### Text segment
^^^^^^^^

Movie Reviews

Movie Review: The Clunky “Exposure 36” Fails To Develop Any Tactile Emotions It Strives For


 

Three days before the world is set to end, a photographer is drawn into New York’s criminal underworld after his friend goes missing.

It is always easier to imagine the world ending rather than changing our current one. This is why films capturing the end of the world are released time after time. Why movies like “Blade Runner” are successfully brilliant, foregoing the apocalypse and dropping us right into the dystopian future. Unfortunately, “Exposure 36” scraps the entertaining aspect of epic world-ending movies and takes a dramatic approach. After a cool synth scored opening through a tunnel, this tale, set during the last days of human civilization in New York, fails to overcome its student filmmaking aesthetics.

The script is packed with exposition, constantly reminding us that the film’s protagonist Cam (Charles Ouda ), a photographer turned two-bit drug dealer, is a “good man.” In between dealing prescription drugs, Cam gives the local homeless lady cigarettes, and after seeing a neighbor getting robbed, he slips the victim twenty bucks. Not wanting to face the upcoming apocalypse, Cam’s mentor commits suicide leaving him “sad,” which is not really expressed beyond a few frowns.

^^^^^^^^

### Set of tasks
**1.** Decide whether each statement below agrees with the movie review above, answering yes or no and quoting the words of the review that settle it: (a) The film takes a dramatic approach instead of an entertaining one. (b) Cam is a photographer who became a drug dealer. (c) Cam gives the local homeless lady twenty bucks.
**2.** Using the movie review above, answer these questions:
(a) How many days before the world is set to end does the story take place?
(b) In which city is the story set?
(c) Which actor plays Cam?
**3.** Translate this sentence from the movie review above into Spanish: "It is always easier to imagine the world ending rather than changing our current one."

### Given data
^^^^^^^^

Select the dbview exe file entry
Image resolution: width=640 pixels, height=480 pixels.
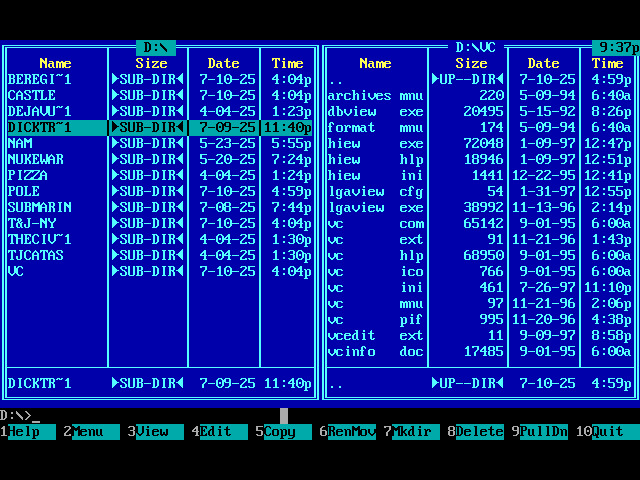[375, 111]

^^^^^^^^

### Outputs in order
**1.**
(a) Yes: "“Exposure 36” scraps the entertaining aspect of epic world-ending movies and takes a dramatic approach"
(b) Yes: "a photographer turned two-bit drug dealer"
(c) No: "Cam gives the local homeless lady cigarettes"

**2.**
(a) Three days
(b) New York
(c) Charles Ouda

**3.** Siempre es más fácil imaginar el fin del mundo que cambiar el mundo actual.